I'm recently reading some source code in cBLAS, and something make me unclear. In many functions, a .c file calls Fortran Wrapper instead of writing the codes directly in the C file, like the following file:
/*
* cblas_sdsdot.c
*
* The program is a C interface to sdsdot.
* It calls the fortran wrapper before calling sdsdot.
*
* Written by Keita Teranishi. 2/11/1998
*
*/
#include "cblas.h"
#include "cblas_f77.h"
float cblas_sdsdot( const int N, const float alpha, const float *X,
const int incX, const float *Y, const int incY)
{
float dot;
#ifdef F77_INT
F77_INT F77_N=N, F77_incX=incX, F77_incY=incY;
#else
#define F77_N N
#define F77_incX incX
#define F77_incY incY
#endif
F77_sdsdot_sub( &F77_N, &alpha, X, &F77_incX, Y, &F77_incY, &dot);
return dot;
}
I'm totally confused, why should this be done? Is it because Fortran is more efficiency in computing?
CodePudding user response:
"What I wanna ask is actually why there is a need for a intermediate wrapper, why not write it in C?"
The whole CBLAS is a wrapper to BLAS. BLAS is defined using a reference Fortran implementation and a Fortran API. BLAS can be implemented in C or assembly, but the API is set to be Fortran.
Therefore the CBLAS does not actually contain the whole functionality. The functionality is in whatever BLAS implementation you install. The very common reference implementation is written in Fortran, but it is not the fastest one.

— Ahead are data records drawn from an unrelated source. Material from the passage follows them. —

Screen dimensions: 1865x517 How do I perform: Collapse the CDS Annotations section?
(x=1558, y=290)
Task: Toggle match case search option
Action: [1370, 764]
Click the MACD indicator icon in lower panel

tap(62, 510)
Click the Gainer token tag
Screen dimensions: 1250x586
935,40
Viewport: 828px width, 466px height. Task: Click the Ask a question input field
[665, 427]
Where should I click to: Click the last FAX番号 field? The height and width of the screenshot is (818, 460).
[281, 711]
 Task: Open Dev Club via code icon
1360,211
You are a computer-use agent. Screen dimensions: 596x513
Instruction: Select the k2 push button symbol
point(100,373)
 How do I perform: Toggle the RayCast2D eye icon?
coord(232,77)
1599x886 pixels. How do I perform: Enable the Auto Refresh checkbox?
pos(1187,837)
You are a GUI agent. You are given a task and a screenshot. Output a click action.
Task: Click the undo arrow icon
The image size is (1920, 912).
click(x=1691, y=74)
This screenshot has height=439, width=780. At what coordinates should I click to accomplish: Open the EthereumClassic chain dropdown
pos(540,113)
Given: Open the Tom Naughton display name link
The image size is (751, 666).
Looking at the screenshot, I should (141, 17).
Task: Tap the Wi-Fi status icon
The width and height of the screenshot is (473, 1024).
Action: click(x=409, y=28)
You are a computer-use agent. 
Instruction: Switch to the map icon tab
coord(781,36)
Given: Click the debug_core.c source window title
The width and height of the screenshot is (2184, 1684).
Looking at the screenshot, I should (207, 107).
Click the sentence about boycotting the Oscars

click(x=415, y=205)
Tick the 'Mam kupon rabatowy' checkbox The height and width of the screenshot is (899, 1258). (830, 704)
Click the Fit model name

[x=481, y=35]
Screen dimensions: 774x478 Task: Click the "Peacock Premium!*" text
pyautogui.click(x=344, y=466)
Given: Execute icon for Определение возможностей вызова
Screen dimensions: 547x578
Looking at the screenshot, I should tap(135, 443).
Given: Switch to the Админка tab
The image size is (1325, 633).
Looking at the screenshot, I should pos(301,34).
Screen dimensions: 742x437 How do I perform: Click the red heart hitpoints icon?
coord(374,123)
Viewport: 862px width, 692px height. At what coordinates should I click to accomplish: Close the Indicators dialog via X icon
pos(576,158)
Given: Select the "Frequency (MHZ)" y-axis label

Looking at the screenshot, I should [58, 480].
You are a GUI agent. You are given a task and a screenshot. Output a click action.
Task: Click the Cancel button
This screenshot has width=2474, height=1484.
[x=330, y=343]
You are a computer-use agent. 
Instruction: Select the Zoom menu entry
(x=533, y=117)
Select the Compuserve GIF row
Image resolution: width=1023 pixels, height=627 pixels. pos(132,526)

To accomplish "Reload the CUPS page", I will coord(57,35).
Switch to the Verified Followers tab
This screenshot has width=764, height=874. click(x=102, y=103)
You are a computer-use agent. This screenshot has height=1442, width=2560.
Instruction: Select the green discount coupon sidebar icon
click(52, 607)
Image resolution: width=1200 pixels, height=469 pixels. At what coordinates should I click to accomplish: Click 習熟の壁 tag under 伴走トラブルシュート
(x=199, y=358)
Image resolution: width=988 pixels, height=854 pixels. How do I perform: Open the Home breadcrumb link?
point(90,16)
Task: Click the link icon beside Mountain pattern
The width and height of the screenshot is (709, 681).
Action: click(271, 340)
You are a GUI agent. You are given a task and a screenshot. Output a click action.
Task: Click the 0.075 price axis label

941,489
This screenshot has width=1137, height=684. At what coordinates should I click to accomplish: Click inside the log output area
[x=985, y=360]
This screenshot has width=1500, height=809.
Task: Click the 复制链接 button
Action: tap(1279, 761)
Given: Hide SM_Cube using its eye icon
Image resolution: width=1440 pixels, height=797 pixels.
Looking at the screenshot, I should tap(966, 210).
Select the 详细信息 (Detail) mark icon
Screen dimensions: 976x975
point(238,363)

However, you probably could call the sdsdot
function (in whichever language it is actually implemented) directly from C cblas_sdsdot
. The author of CBLAS chose to implement a Fortran intermediate subroutine sdsdotsub
. I do not have an answer why that is necessary right now. The difference is very small, really just changing a function to a subroutine.
As @jxh correctly comments, there is a larger risk of ABI incompatibility in calling a function vs calling a subroutine (similar to a void function).